7 septembre 2010 mis à jour par: National Taiwan University Hospital

Étude clinique : application de sérum autologue topique pour le traitement des défauts de l'épithélium cornéen après des chirurgies oculaires

Ophtalmologie, cornée On sait depuis longtemps que le sérum autologue est efficace pour favoriser la cicatrisation des plaies épithéliales cornéennes dans une variété de troubles de la surface oculaire. Cependant, son efficacité pour les défauts épithéliaux cornéens dus à la vitrectomie par la pars plana (PPV) pour la rétinopathie diabétique et la kératoplastie pénétrante a rarement été rapportée. Dans cette étude, nous prévoyons de réaliser une étude prospective pour déterminer l'efficacité du sérum autologue topique comme traitement primaire des défauts épithéliaux cornéens chez les patients subissant une vitrectomie pour rétinopathie diabétique et une kératoplastie pénétrante. Tous les patients inclus dans cette étude ont reçu un débridement de l'épithélium cornéen à la fin des chirurgies oculaires, à savoir une PPV pour la rétinopathie diabétique et une kératoplastie pénétrante. Les patients ont été regroupés en deux groupes de traitement. Dans le groupe témoin, les patients reçoivent des collyres postopératoires conventionnels comprenant des stéroïdes topiques, des antibiotiques et des mydriatiques. Dans le groupe expérimental, les patients reçoivent des collyres sériques autologues topiques en plus des collyres postopératoires classiques. La durée de réépithélisation complète de la surface de la cornée, l'incidence des complications cornéennes dues à une réépithélisation retardée de la surface (par ex. ulcère cornéen infectieux, fonte cornéenne, ulcère cornéen stérile, néovascularisation cornéenne), et l'incidence de la rupture épithéliale récurrente après l'épithélisation initiale sera comparée entre ces deux groupes. Les patients subissant une PPV pour rétinopathie diabétique et une kératoplastie pénétrante seront comparés séparément

Aperçu de l'étude

Statut

Complété

Les conditions

Intervention / Traitement

Description détaillée

Objectif : Évaluer l'effet thérapeutique des collyres sériques autologues pour favoriser la cicatrisation de l'épithélium cornéen chez les patients subissant une vitrectomie par la pars plana (VPP) pour une rétinopathie diabétique et une kératoplastie pénétrante. Contexte : Au cours de la PPV pour la rétinopathie diabétique et la kératoplastie pénétrante, l'ablation de la couche épithéliale cornéenne œdémateuse était généralement nécessaire afin d'obtenir une meilleure vue chirurgicale ou d'améliorer le processus de cicatrisation épithéliale postopératoire. Cependant, un retard de cicatrisation épithéliale a été fréquemment retrouvé chez ces patients après chirurgie.
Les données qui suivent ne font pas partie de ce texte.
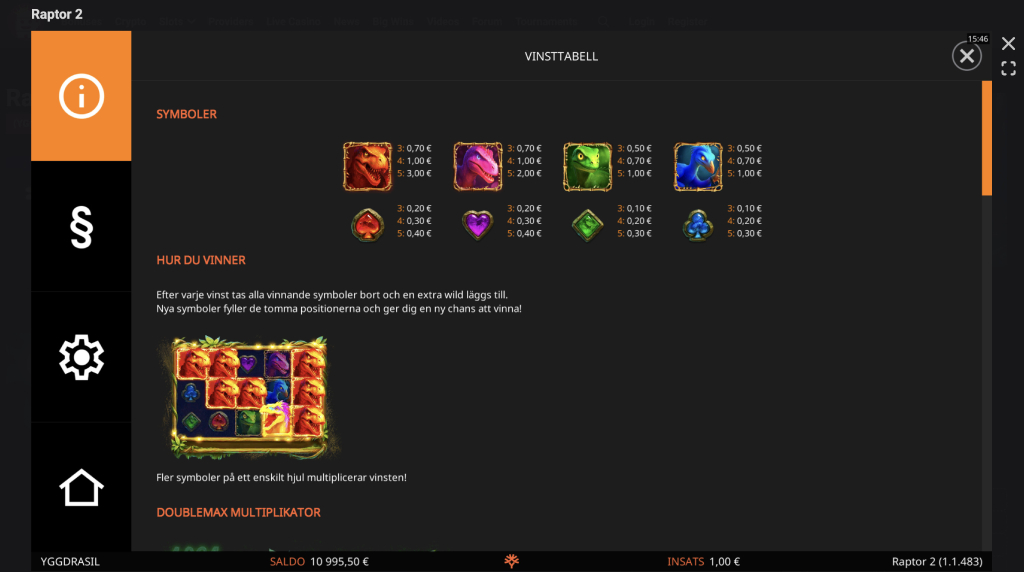
Task: Click the Yggdrasil tree logo in bottom bar
Action: 511,561
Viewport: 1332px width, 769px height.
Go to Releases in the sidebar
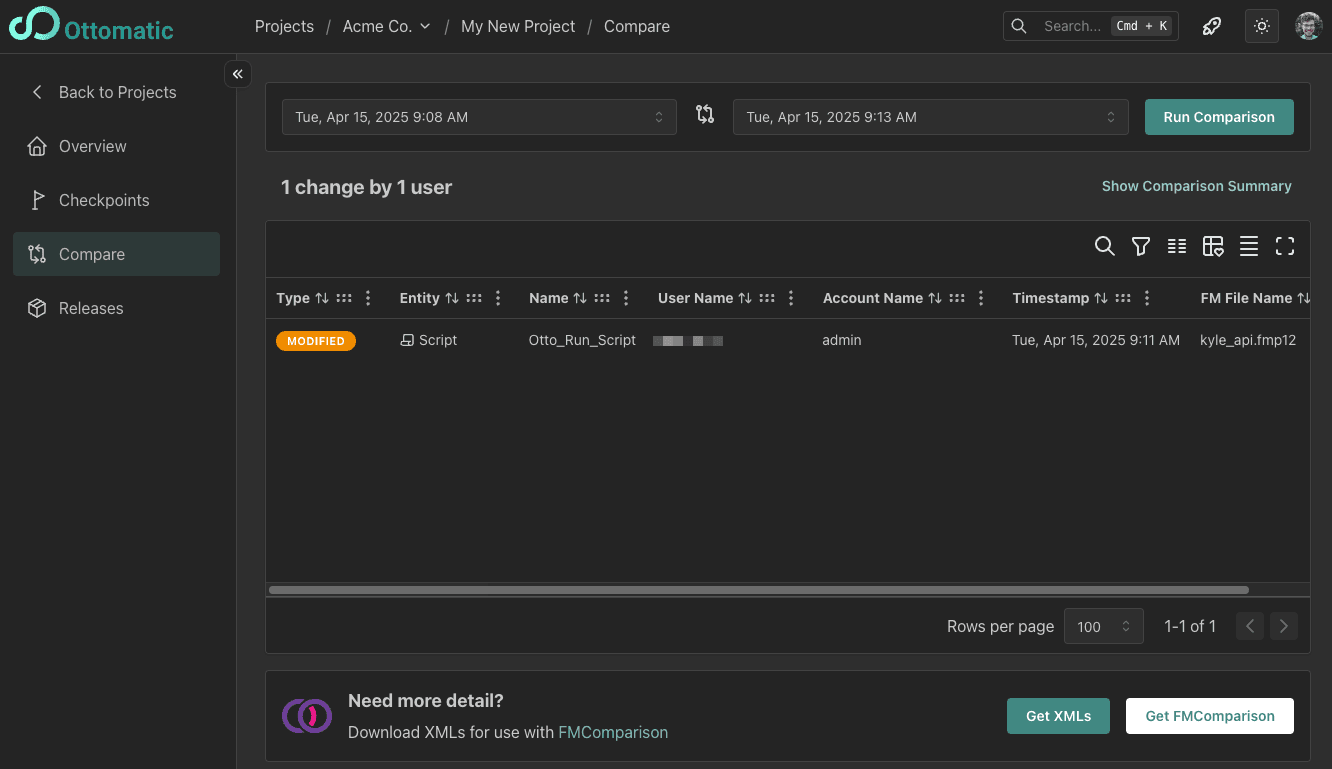coord(91,308)
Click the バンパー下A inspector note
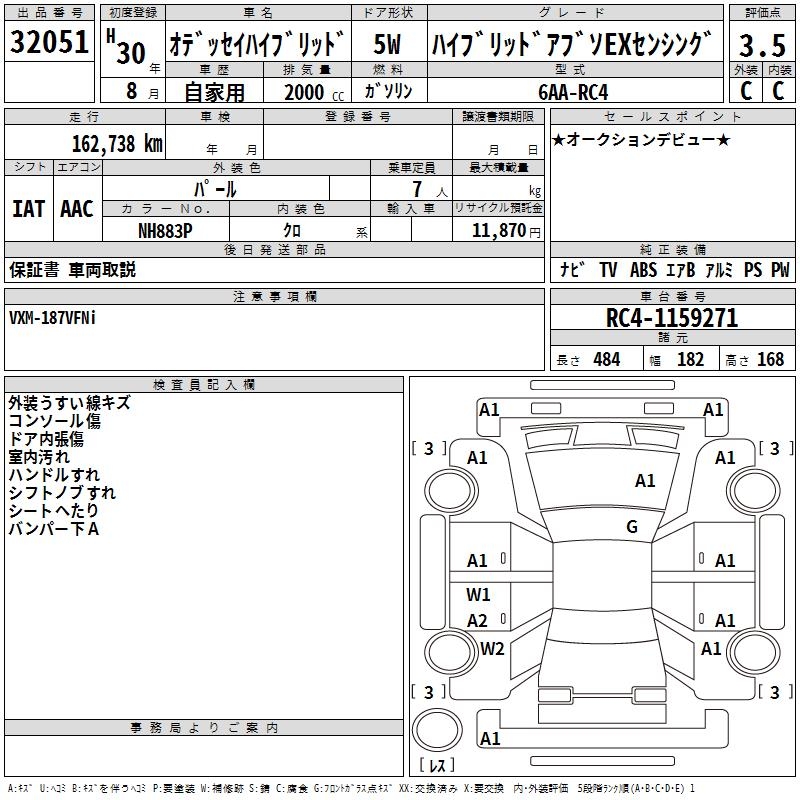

De plus, le défaut épithélial cornéen est également fréquemment retrouvé chez les patients diabétiques après PPV, même le débridement épithélial cornéen n'est pas effectué pendant l'opération. Le sérum autologue, le composant fluide du sang total après la coagulation du sang, contient une grande variété de facteurs de croissance, de vitamines et d'immunoglobulines. Ces facteurs épithéliotropes seraient responsables de l'effet thérapeutique du sérum observé sur les troubles de la surface oculaire. Les effets du sérum pour favoriser la cicatrisation des plaies épithéliales ont été bien documentés dans le système de culture cellulaire dans une variété de types de cellules épithéliales, y compris les cellules épithéliales cornéennes. Les collyres sériques autologues se sont également révélés bénéfiques dans le traitement des défauts épithéliaux cornéens persistants. Dans cette étude, nous avons planifié une étude prospective pour déterminer l'efficacité des larmes sériques autologues comme traitement primaire des défauts épithéliaux cornéens après vitrectomie chez les patients diabétiques et kératoplastie pénétrante.

Type d'étude

Interventionnel

Inscription (Réel)

165

Phase

  • La phase 1

Contacts et emplacements

Cette section fournit les coordonnées de ceux qui mènent l'étude et des informations sur le lieu où cette étude est menée.

Lieux d'étude

  • Taïwan
      • Taipei, Taïwan, 10047
        • National Taiwan University Hospital, department of Ophthalmology

Critères de participation

Les chercheurs recherchent des personnes qui correspondent à une certaine description, appelée critères d'éligibilité. Certains exemples de ces critères sont l'état de santé général d'une personne ou des traitements antérieurs.

Critère d'éligibilité

Âges éligibles pour étudier

20 ans à 70 ans (Adulte, Adulte plus âgé)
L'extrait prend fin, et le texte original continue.